But friends and family admit that in the months before she died, they didn't know much about Angie's life. She'd moved to Greeley and was living in her own apartment, away from most of her family for the first time. She had new friends and new hangouts.

"When she went to Greeley, I cried," says childhood friend Rochelle Camacho. "I called her and I cried and said, 'We don't even talk anymore'.... We became a little distant, and that's what hurts me the most. I wish we weren't distant when she passed."

Friends and family say Angie wanted to save for school — and eventually maybe a sex change — but had a hard time hanging on to cash. "She tried saving money, but somehow she couldn't save it," says another childhood friend, Felecia Luna. She'd see a cute outfit or purse, and the money was as good as gone.

Mercedes Ponderelli, a friend of Angie's from Greeley, says money is why Angie took on a roommate. There may have been a joke going around that Angie was going to prostitute for money, but that's all it was — a joke. To her knowledge, Angie never did that. "Angie wanted to find someone to love her," Ponderelli says.

Is Allen Andrade in a gang?

Prosecutors and police say he is. He hasn't admitted it.

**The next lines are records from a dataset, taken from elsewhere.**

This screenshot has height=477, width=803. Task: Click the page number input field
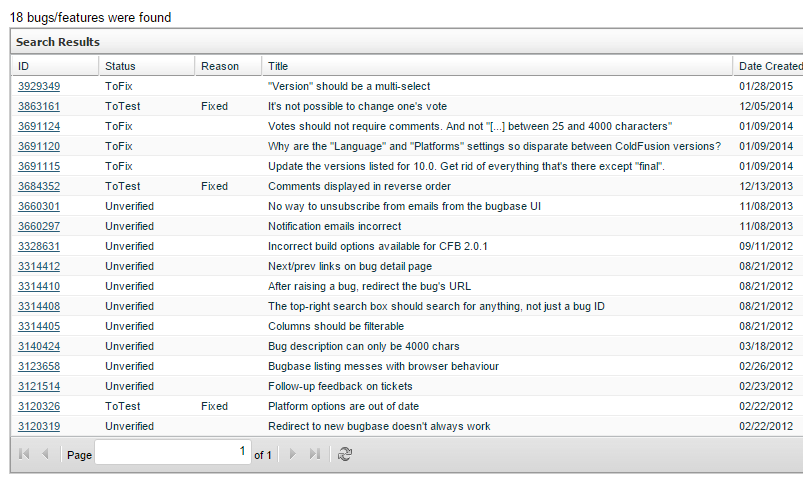coord(172,453)
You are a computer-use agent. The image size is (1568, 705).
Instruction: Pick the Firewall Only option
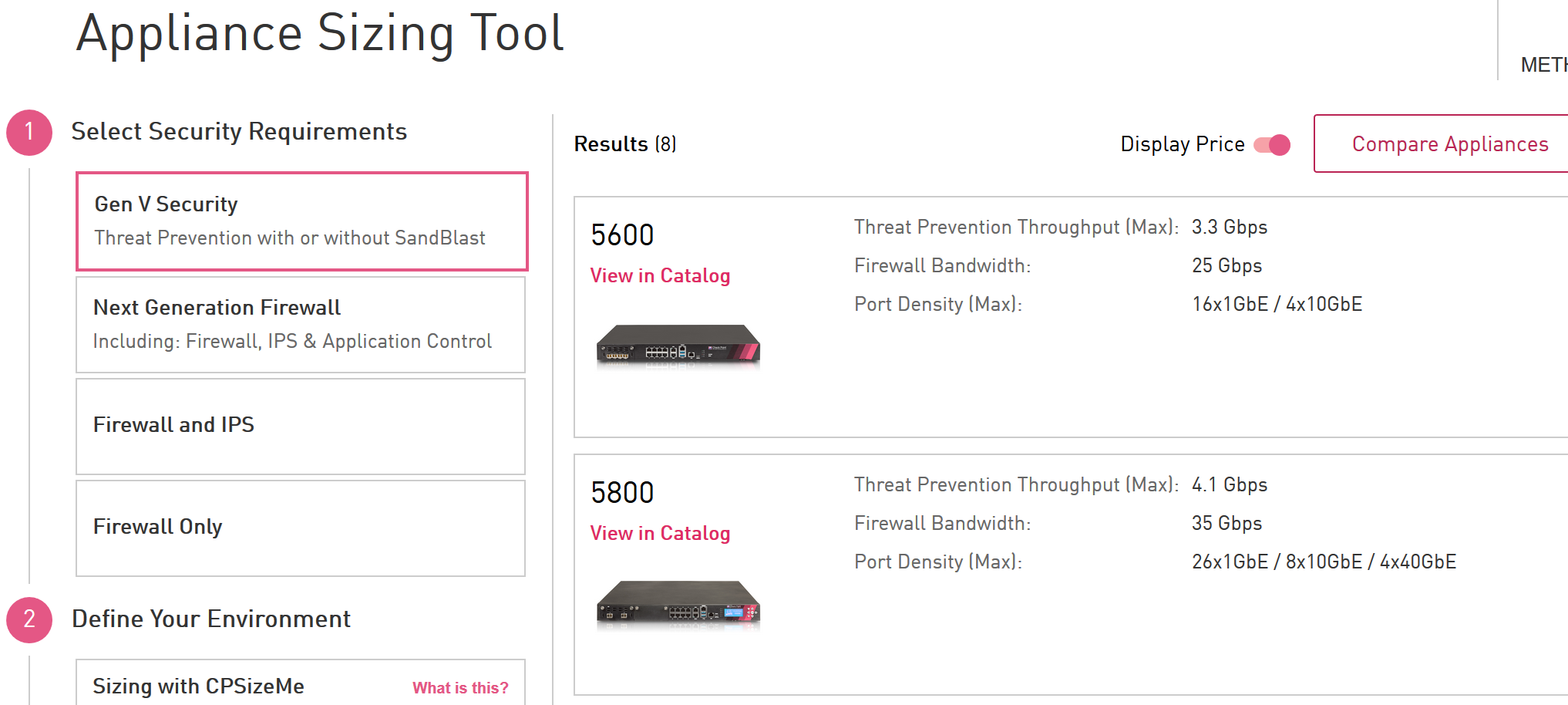pos(301,528)
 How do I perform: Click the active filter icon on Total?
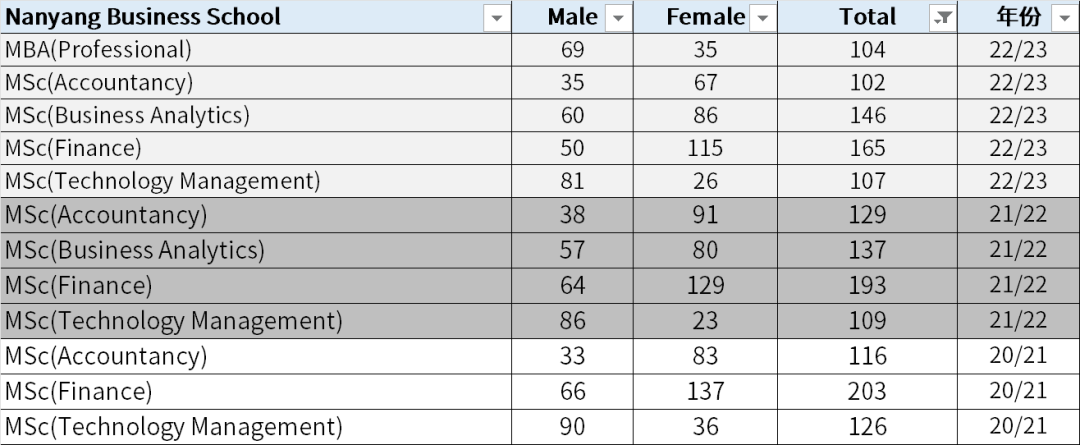(x=942, y=18)

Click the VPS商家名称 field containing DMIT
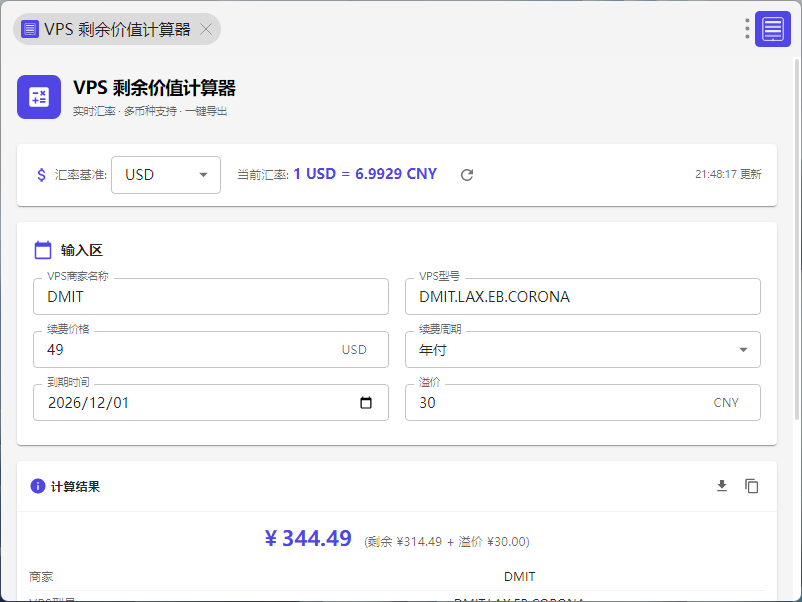point(210,297)
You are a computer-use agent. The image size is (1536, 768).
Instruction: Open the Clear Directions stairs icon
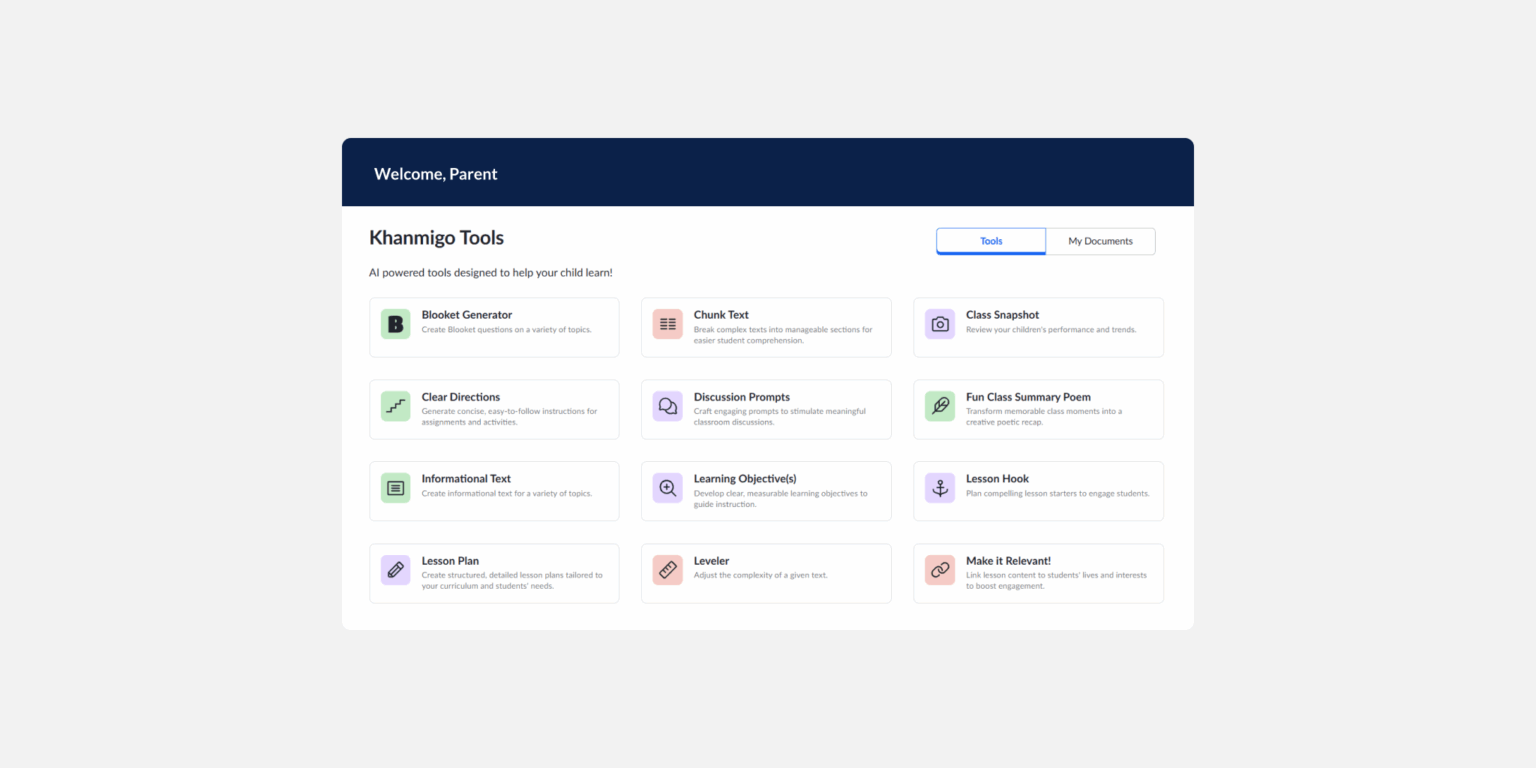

According to a police report, Andrade has been a known member of the Hispanic Sureño 13 gang since 2000. And he was charged twice with rioting in a detention facility for his involvement in two gang-related fights at the Weld County Jail in Greeley, where he was locked up while awaiting trial. (Those charges have since been dropped, as Andrade has already been sentenced to life without parole plus sixty years in prison, says Weld County Chief Deputy District Attorney Robb Miller, who prosecuted the murder case against Andrade.)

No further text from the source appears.